Alzo le spalle «Certo che potrei farti anch’io la stessa domanda, no?»
La mamma annuisce e sospira pesantemente. «Non ho più avuto notizie di Gale… E’ in salute?»
In salute? Sta scherzando spero. Perché non espone semplicemente ciò che vuole sapere veramente?
«Lo visto poco tempo fa, ma se ne andato abbastanza velocemente» spiego. «E’ diventato un uomo ormai e io ero troppo immatura per stare con lui, perciò ci siamo salutati senza rancore.»

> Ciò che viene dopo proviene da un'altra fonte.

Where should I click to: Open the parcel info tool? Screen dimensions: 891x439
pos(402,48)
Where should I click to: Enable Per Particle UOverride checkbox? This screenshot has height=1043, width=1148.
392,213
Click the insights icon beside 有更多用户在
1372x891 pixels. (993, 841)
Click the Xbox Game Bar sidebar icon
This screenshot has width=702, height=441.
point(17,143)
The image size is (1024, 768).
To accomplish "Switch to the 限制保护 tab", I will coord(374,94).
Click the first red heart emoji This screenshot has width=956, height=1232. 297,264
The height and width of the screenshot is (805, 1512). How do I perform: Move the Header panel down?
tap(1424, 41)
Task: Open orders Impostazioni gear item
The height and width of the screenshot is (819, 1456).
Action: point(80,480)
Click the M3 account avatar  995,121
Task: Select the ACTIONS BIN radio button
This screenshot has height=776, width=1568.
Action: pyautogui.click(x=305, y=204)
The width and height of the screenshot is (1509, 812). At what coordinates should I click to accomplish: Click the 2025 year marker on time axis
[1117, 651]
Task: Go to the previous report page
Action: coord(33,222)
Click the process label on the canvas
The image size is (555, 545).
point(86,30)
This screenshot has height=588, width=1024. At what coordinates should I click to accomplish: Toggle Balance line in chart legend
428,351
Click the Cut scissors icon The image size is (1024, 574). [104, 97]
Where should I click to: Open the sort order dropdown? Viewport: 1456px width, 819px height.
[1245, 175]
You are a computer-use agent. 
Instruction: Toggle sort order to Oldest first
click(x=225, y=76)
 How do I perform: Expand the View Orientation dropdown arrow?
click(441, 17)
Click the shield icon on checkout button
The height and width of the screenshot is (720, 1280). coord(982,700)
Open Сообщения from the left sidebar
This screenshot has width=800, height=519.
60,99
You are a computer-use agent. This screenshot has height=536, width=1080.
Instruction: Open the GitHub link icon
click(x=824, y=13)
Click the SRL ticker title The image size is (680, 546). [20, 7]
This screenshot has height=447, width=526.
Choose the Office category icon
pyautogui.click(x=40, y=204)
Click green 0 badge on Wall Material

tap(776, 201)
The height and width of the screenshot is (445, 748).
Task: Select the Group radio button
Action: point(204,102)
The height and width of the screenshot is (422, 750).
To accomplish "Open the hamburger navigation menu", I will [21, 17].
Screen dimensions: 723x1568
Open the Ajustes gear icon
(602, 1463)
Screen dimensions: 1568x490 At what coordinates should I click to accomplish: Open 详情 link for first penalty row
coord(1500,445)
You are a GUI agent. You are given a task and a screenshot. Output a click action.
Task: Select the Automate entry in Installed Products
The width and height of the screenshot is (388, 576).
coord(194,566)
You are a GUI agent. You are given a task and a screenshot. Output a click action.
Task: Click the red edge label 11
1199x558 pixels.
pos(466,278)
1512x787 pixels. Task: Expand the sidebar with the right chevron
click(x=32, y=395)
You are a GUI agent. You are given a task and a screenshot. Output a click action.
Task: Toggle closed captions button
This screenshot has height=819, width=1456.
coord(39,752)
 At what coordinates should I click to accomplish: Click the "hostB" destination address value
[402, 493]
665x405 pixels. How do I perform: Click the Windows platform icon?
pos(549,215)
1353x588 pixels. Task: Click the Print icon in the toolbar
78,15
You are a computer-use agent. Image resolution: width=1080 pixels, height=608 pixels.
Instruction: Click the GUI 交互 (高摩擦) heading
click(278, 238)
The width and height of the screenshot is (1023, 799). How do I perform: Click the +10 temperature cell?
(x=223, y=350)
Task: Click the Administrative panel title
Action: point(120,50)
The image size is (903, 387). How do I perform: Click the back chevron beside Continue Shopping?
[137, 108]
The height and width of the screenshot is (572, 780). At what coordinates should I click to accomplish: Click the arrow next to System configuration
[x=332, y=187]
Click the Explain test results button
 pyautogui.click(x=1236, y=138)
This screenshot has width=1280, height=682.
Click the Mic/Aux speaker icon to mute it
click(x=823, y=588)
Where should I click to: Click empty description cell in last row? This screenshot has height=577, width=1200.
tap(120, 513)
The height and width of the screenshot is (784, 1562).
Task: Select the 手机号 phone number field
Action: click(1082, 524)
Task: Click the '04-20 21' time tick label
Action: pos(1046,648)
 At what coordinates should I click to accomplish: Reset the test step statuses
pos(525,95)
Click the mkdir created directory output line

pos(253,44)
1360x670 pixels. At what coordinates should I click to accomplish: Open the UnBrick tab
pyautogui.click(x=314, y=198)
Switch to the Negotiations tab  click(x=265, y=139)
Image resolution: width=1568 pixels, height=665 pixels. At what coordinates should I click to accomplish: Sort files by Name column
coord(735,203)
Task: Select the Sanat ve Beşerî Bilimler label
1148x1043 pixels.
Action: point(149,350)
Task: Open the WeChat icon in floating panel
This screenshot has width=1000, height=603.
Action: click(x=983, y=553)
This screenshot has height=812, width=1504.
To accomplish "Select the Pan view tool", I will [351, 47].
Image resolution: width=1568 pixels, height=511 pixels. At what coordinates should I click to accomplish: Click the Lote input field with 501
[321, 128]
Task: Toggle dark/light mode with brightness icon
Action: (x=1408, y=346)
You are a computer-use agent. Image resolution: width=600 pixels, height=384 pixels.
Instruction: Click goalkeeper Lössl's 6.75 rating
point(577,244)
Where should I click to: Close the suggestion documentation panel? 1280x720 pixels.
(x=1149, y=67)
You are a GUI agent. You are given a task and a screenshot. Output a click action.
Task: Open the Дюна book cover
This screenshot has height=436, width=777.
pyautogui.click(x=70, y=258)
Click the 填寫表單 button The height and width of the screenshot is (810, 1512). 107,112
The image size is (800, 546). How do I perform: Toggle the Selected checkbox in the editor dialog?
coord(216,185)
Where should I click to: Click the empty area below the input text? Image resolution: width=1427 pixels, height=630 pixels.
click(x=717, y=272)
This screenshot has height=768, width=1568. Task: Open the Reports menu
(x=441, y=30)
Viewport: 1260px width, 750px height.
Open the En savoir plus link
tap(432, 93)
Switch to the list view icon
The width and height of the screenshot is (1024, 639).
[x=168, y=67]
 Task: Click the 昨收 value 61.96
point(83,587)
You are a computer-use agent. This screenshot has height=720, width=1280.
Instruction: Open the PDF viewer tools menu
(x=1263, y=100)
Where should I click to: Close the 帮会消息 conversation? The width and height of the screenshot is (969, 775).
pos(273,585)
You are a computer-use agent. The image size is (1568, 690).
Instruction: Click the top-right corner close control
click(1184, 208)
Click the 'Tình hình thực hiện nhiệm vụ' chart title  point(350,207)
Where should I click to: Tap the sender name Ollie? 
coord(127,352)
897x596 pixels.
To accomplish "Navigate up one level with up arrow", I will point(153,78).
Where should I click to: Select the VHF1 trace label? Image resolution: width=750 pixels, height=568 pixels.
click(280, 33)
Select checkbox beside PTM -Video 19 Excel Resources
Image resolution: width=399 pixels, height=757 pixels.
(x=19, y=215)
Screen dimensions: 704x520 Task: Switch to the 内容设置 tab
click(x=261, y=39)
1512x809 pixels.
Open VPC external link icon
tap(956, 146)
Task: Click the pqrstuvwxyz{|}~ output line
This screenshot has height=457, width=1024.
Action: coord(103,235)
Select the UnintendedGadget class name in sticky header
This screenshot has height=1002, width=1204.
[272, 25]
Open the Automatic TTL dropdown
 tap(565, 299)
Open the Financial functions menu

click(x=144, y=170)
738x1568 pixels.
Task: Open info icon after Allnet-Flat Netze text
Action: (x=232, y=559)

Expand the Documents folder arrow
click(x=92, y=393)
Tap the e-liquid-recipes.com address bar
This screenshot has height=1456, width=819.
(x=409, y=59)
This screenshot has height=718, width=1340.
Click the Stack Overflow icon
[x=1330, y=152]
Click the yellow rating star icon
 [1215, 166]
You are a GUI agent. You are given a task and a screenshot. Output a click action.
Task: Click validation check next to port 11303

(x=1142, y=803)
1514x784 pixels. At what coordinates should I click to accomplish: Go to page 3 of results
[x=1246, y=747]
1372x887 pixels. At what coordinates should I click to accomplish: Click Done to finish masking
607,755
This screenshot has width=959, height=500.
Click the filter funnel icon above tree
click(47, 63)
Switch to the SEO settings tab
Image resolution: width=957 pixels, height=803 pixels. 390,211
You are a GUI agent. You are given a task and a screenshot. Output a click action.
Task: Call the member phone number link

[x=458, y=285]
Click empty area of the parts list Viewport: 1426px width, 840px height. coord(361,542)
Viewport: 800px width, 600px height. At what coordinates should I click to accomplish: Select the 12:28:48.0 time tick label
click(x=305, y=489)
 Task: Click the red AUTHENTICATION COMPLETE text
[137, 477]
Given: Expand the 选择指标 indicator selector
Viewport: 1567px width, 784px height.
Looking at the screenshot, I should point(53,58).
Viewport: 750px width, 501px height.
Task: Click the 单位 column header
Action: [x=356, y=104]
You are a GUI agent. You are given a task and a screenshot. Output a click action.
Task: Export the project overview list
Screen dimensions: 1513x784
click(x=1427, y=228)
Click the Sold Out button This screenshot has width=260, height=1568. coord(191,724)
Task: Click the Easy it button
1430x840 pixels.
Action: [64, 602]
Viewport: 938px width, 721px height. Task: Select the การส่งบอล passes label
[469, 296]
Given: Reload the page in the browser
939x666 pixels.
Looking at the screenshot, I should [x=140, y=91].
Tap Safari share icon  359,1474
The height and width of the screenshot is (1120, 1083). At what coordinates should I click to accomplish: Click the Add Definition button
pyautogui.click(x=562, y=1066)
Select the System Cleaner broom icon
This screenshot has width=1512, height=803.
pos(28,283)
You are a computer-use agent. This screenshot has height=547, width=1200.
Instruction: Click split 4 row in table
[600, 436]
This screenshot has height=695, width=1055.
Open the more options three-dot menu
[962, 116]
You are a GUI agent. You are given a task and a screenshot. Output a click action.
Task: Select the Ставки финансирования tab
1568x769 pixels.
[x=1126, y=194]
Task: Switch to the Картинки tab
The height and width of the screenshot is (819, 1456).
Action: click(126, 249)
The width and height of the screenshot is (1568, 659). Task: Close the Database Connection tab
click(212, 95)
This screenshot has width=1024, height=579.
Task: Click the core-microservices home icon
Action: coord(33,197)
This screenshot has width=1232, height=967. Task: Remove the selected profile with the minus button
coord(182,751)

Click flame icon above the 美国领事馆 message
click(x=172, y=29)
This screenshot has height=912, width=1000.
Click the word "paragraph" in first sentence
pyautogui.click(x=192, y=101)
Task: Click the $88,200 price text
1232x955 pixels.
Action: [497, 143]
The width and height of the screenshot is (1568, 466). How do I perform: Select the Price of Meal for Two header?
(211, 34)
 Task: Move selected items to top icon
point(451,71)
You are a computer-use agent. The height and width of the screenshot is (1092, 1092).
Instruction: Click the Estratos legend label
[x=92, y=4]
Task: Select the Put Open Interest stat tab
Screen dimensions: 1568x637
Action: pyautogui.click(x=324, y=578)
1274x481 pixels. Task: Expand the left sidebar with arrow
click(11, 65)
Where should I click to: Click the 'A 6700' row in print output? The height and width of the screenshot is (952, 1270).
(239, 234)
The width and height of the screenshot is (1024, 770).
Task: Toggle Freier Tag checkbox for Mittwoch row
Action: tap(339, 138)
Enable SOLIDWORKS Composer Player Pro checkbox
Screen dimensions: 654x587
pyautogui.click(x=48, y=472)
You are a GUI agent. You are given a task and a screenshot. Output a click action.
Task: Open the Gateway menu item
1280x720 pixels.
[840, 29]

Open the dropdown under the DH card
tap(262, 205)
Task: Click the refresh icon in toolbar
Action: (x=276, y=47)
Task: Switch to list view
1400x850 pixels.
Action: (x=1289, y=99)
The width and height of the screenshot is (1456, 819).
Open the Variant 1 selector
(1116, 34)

Lei rimane a bocca aperta, con l’incredulità negli occhi. Come tutti è ancora convinta che io sia una donna forte e incredibilmente intelligente. Oltre a Peeta, pare che nessuno intraveda la vera me: una ragazza distrutta e terribilmente insicura.
«Ero convinta fin dall’inizio che non avresti abbandonato Peeta» aggiunge lei, accarezzandomi una guancia.
Permetto che la sua mano mi tocchi per molto tempo, finché decido che è il mio turno di espormi, di essere una figlia che ha bisogno di sua madre.
«Mi sembra incredibile… Adesso sto bene, ma ho il terrore che tutto svanisca e mi crolli davanti, miseramente» Lo confesso tutto d’un fiato. Senza pensarci troppo.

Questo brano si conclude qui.